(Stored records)
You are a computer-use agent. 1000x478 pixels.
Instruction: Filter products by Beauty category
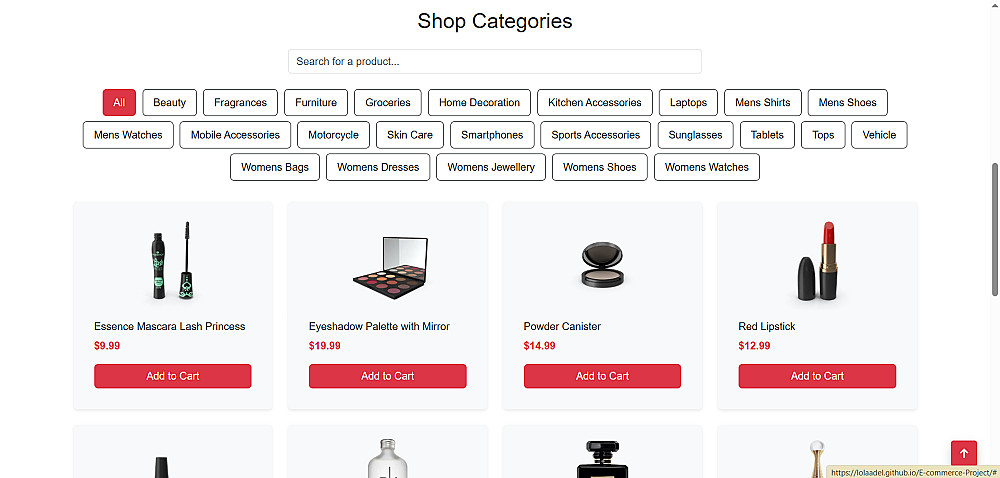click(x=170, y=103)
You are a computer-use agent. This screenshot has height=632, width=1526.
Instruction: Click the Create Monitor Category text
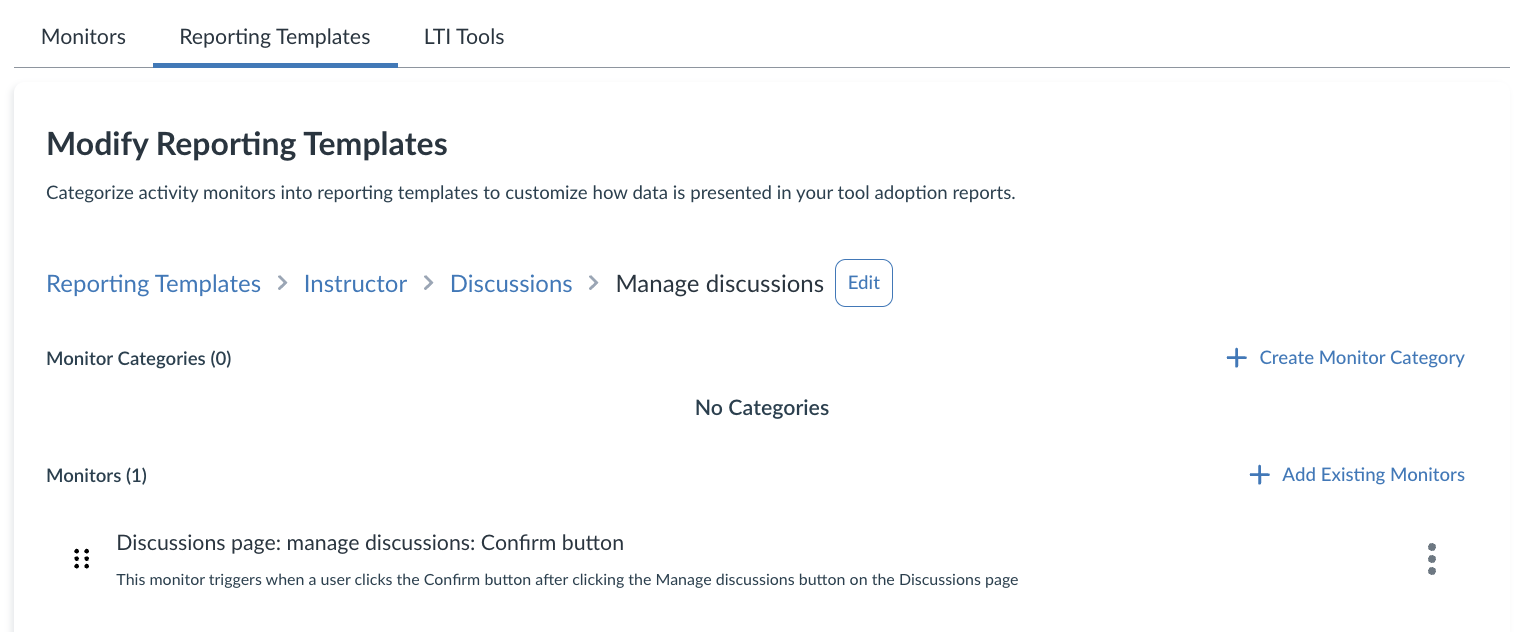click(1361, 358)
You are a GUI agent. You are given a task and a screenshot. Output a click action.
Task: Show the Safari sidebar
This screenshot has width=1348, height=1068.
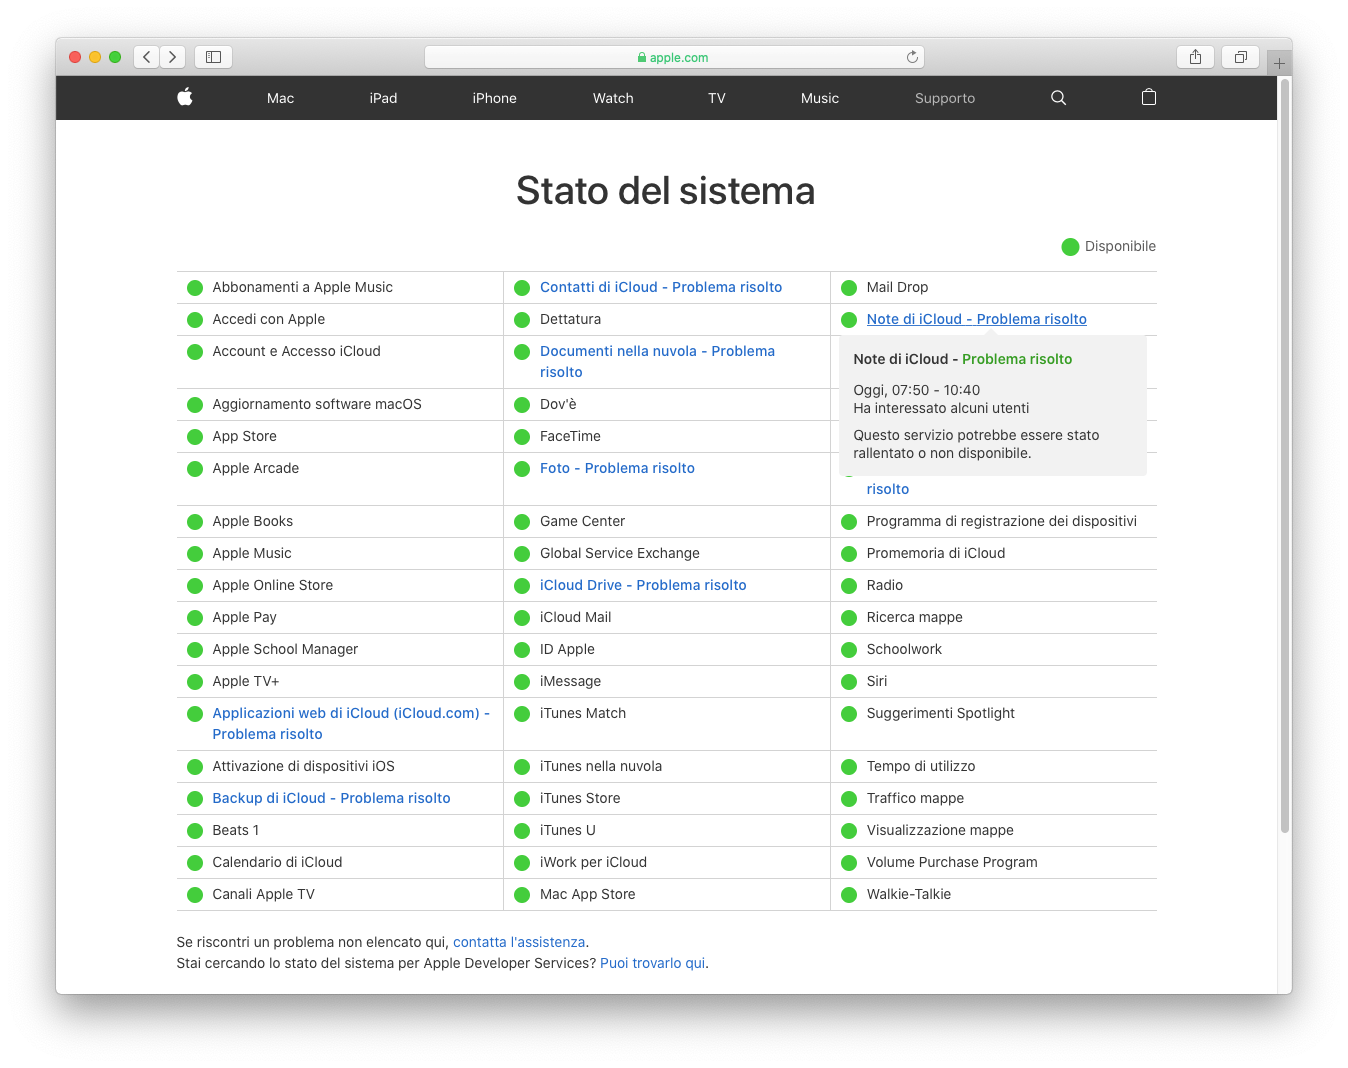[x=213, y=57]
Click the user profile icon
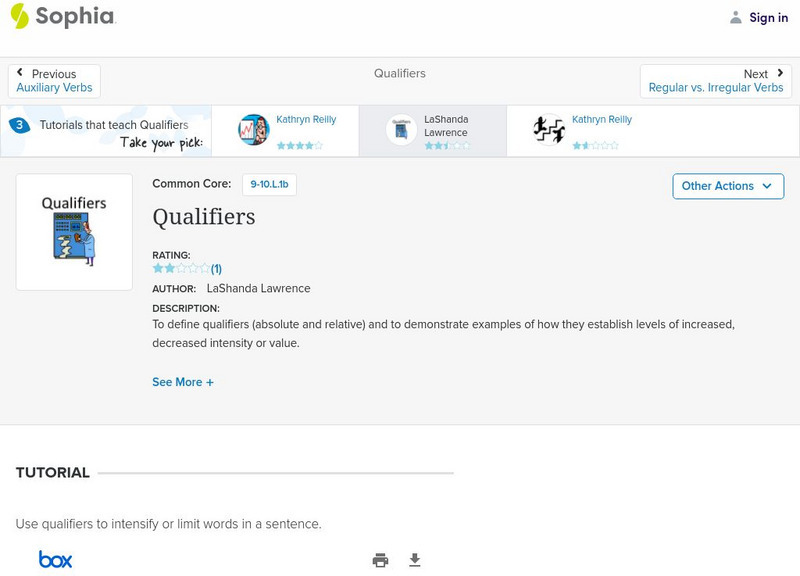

→ YOUR ASSIGNMENT
Before answering, count every line of the records that contains "agent"; the answer is that number and nothing more.

→ RESPONSE AREA
3